Symphonie de tuiles en mode majeur

Le Clos Jardin, c’est le nom de la maison, est une véritable partition de tuiles dont le travail de découpe donne un tempo à la fois classique et subtilement contemporain.

Comment, partant de l’idée d’acheter un bâtiment d’époque à restaurer dans le centre-ville de Beaune, Anne-Catherine et Yves en sont-ils arrivés à faire construire une maison contemporaine à la proche périphérie, dans un ancien verger clos de murs ?

Par le hasard, par la grâce des rencontres, et par l’harmonie qui fait bien les choses – ce qui s’explique encore davantage quand on sait qu’Anne-Catherine est pianiste et Yves, violoniste.

 

 

C’est en évoquant avec la jeune architecte Sarah Markert l’audace du Conservatoire de Besançon, première commande européenne du japonais Kengo Kuma, qu’Anne-Catherine et Yves commencent à changer d’état d’esprit. Ce que leur fait valoir Sarah, bientôt rejointe par son associée Elise Fauquenbergue, est convaincant : au fond, pourquoi de l’ancien ? Pourquoi ne pas envisager une maison à soi, avec un terrain ? Une maison écrite à quatre mains, une maison à leur mesure ?

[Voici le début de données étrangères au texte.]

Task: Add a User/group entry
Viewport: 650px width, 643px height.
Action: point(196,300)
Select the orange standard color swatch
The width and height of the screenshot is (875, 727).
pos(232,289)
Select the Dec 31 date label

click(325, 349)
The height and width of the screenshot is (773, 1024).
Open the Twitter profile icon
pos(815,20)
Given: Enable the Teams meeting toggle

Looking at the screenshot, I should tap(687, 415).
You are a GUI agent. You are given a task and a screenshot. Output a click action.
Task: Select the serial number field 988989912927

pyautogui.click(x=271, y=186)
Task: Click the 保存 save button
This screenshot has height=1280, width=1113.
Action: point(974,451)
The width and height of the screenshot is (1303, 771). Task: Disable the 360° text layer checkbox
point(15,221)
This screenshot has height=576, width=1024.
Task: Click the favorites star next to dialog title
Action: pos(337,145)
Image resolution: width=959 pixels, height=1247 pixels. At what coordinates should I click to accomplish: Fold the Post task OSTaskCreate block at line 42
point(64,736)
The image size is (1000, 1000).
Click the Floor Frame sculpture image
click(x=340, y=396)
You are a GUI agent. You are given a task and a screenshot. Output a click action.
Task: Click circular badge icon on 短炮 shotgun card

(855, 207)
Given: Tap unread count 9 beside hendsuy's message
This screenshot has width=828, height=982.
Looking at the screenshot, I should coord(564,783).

Entre les conservatoires d’Autun et de Besançon où l’un et l’autre enseignent et pratiquent, Beaune est l’étape parfaite de mi-chemin, à l’aimable style de vie, et forte de sa réputation de capitale bourguignonne de la tuile vernissée dont les Hospices sont fièrement coiffés.

« Nous avons trouvé le terrain il y a quatre ans. C’était un joli verger ceint de murs de pierre et lauzes, un « clos » comme on dit dans cette région viticole », se souvient Anne-Catherine. Les arbres sont préservés au maximum pour maintenir cette sensation d’un espace vert privilégié sur lequel donneront toutes les fenêtres. « On en a coupé trois quand même », s’amuse Yves, « il fallait bien un espace pour la maison ! »

Néophytes en matière d’architecture, Anne-Catherine et Yves ont néanmoins une idée bien déterminée d’une maison à vivre, qui respire grâce à une bonne hauteur sous plafond, une construction qui restitue un feeling de matériaux naturels – et qui, nantie d’isolants performants, a fait chuter la consommation énergétique du couple depuis leur emménagement en 2017, ce qu’ils apprécient beaucoup bien entendu. Dès que possible, la préférence est donnée aux matériaux locaux nobles, comme le chêne massif des parquets, taillé dans les forêts du Morvan à une soixantaine de kilomètres de là.

Le duo d’architectes est au diapason de leurs attentes. Sarah et Elise conçoivent une maison simple, de 107 m2, aux lignes épurées, aux volumes intérieurs très confortables, et ponctuée de gestes audacieux comme des fenêtres de dimension hétérogènes et un grand escalier de fer.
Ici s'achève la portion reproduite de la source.